C implementation
The C implementation is very similar to the pure Python implementation except that there
are memory management issues to address. These do not occur in Python because there is
automatic memory allocation and freeing of unused memory (called garbage collection).
Further, if you want to be able to call the C functionality from Python then you need to
write additional code to accomplish this, to convert from Python’s own data structures to
more normal C types on the way in, and convert the result C types to Python’s own data
types on the way out. This approach assumes that you have an existing C library that you
want to use without having to rewrite it. If instead you were writing a C implementation
from scratch then an alternative strategy would be to use Python’s or NumPy’s own types
throughout your C code. Whether or not this is a good idea depends on the details of the
code, and what else you might want to do with it, though the C types generally give
quicker execution. Here we will write the core part of the C implementation to use
standard C types rather than Python’s or NumPy’s own types. We will not explain all the
vagaries of the C syntax but just the important differences with Python.
In C it is standard practice to have two files go together: the first (suffix ‘.h’) gives a
specification of the interface to the functionality, in particular stating what functions you
want to make publicly accessible, and the other file (suffix ‘.c’) is the actual
implementation of the functionality. Here we will call the former file somap.h and the
latter somap.c. In general there might be lots of functions that you want to specify as being
publicly accessible. Here we will only have one function, so somap.h has:
extern double ***selfOrganisingMap(double **inputs,
int ninputs, int depth, int nrows, int ncols,
double **spread, int width, int height, int nsteps);
In C we have to specify types explicitly. Here we have ‘int’ for integers and ‘double’ for
double-precision floating point numbers.
6
The two-asterisk ** and three-asterisk ***
syntaxes are effectively the C way of specifying that the corresponding variable is a list of
lists or a list of lists of lists, respectively. The function selfOrganisingMap is expecting
nine arguments. The extra arguments compared with the Python implementation are to
specify the sizes of the lists, because in C the list variables themselves do not contain this
information (one of the common sources of bugs in C programs). The result returned has
to be specified and here it is a list of lists of lists of double-precision floats, which
represents the constructed map. The ‘extern’ just says that the function is implemented
elsewhere (i.e. in this case in the file somap.c).
The implementation of selfOrganisingMap is very similar to the Python version.

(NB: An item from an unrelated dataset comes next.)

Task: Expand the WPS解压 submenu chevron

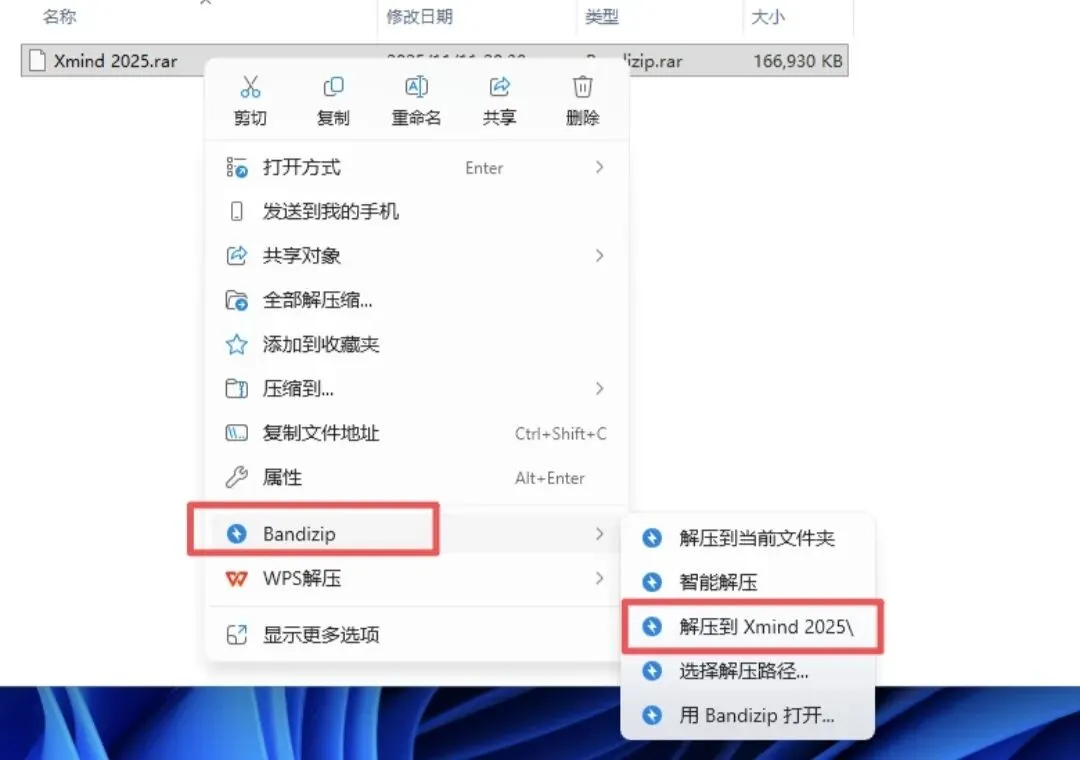Action: [599, 578]
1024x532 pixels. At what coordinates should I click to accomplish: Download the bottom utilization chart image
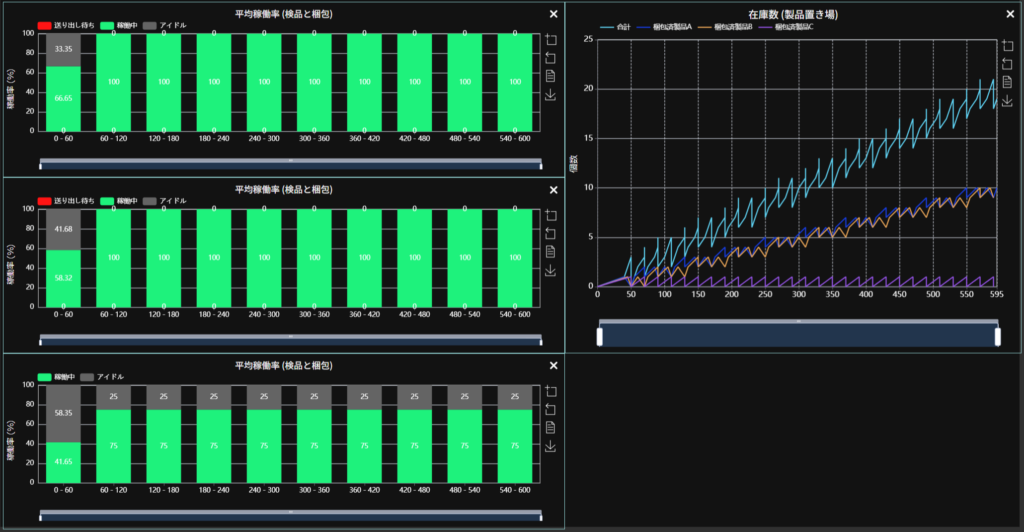(x=550, y=447)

In
somap.c we declare the function, just repeating what is given in somap.h but without the
‘extern’:
double ***selfOrganisingMap(double **inputs,
int ninputs, int depth, int nrows, int ncols,
double **spread, int width, int height, int nsteps)
In C, blocks of code are delineated not by whitespace but by curly brackets, ‘{’ and ‘}’.
In C we also need to explicitly declare the data type of any variable that is being used.
And in C statements have to end with a semicolon ‘;’.
{
int step, i;
double decay;
double ***somap;
We then set up the initial value for somap. This is similar to what happens in Python
except that here we also require explicit memory allocation, and to be tidy we put it in a
separate function, randomMap. In C the equivalent (as such) of None is called NULL. For
the memory allocation a result of NULL means the allocation failed. This can be checked
with the short expression !somap. If that happens there is not much we can do except to
give up.
somap = randomMap(nrows, ncols, depth);
if (!somap)
return NULL;
We then repeat the same loops as in the Python version:
for (step = 0; step < nsteps; step++)
{
decay = exp(-step / (double) nsteps);
for (i = 0; i < ninputs; i++)
updateSomap(somap, inputs[i], depth , nrows, ncols,
spread, width, height, decay);
}
return somap;
}
The randomMap function does the memory allocation and setting the initial values to
random numbers. The ‘static’ means that this function is not visible outside this file, so is
private. The function which allocates memory is called malloc and you have to tell it how
many bytes of memory you want allocated, and sizeof provides the relevant multiplier to
go from the number of objects to the number of bytes.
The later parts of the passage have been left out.